Given instruction:
Copy word for word the part of the boat forum thread below that opens with the words containing "Work Continues On" and closes with "just as well.".

Text segment:
--------

Work Continues On The Glastron

blazeracer

New member
Read a few forums, seems like a waste of money to those who have tried it. One guy said he gained one MPH, but also said the gain may have been from smoother water conditions on the after comparison. I think getting the hull's clear coat polished to a high shine will work just as well.
 

jdeaton

New member
OK Here goes, my explanation of speedcoat.  Speedcoat is a paint type material, that helps break up the suction caused by water sliding over the surface of the hull.  It would seem that the smoother the surface the faster you go, but in reality water will form a suction and cause drag.  You will get faster speeds on a slight chop, 2 inch is optimum, than you will on a glass smooth lake.  James when your getting close to 100 MPH and the price of speed is about $1000.00 for each additional MPH, the 30 buck for speedcoat is well worth the money.  I don't recommend you need speedcoat, I just asked, since your right there, why not?  a MPH is an MPH.

--------

Given information:
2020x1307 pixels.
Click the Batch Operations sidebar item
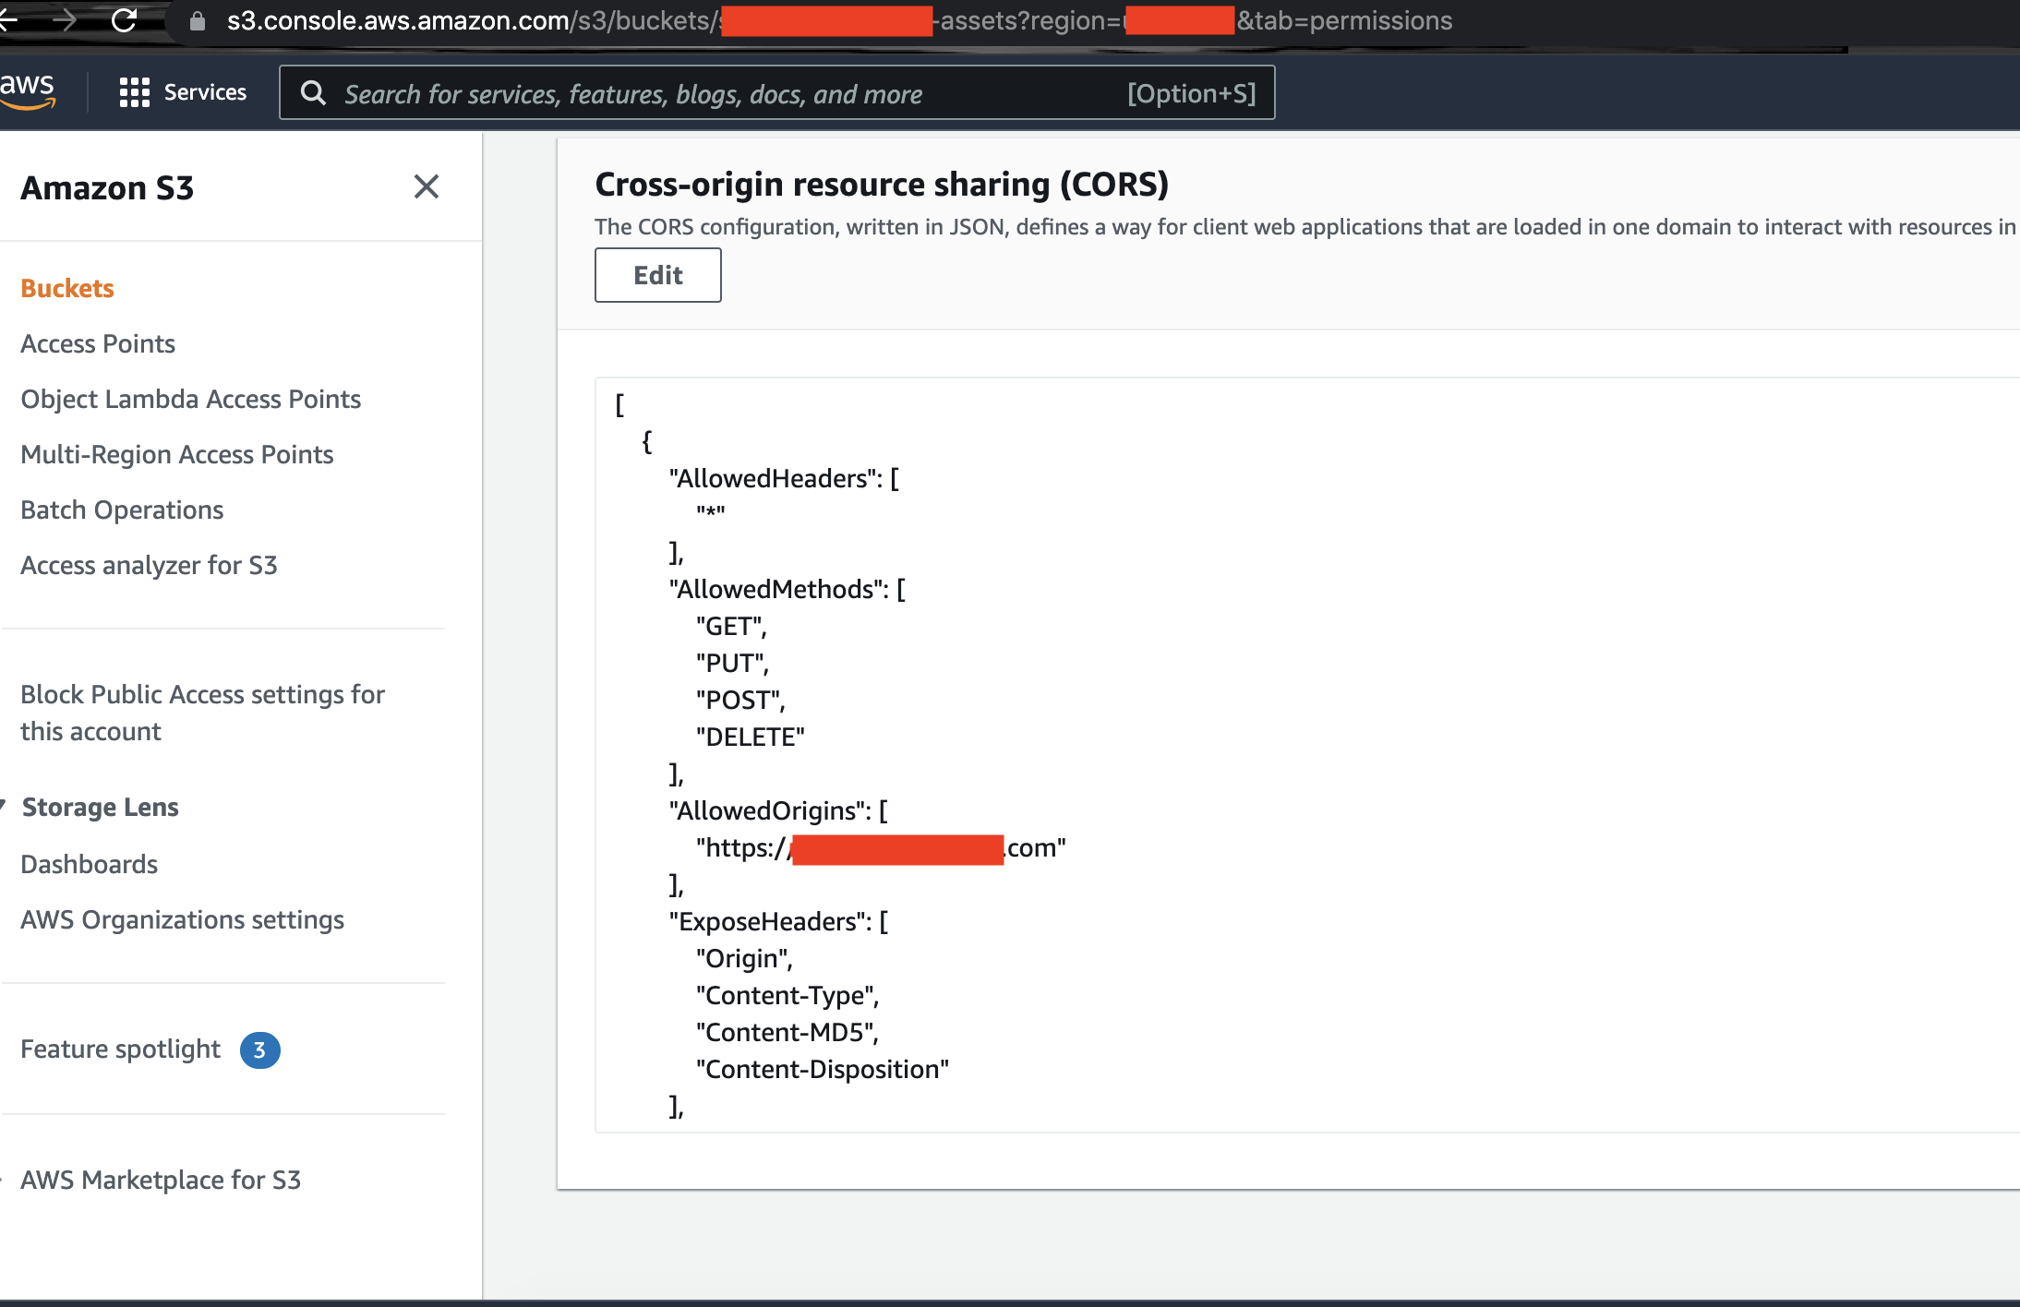[x=122, y=510]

--------

Problem solution:
Work Continues On The Glastron

blazeracer

New member
Read a few forums, seems like a waste of money to those who have tried it. One guy said he gained one MPH, but also said the gain may have been from smoother water conditions on the after comparison. I think getting the hull's clear coat polished to a high shine will work just as well.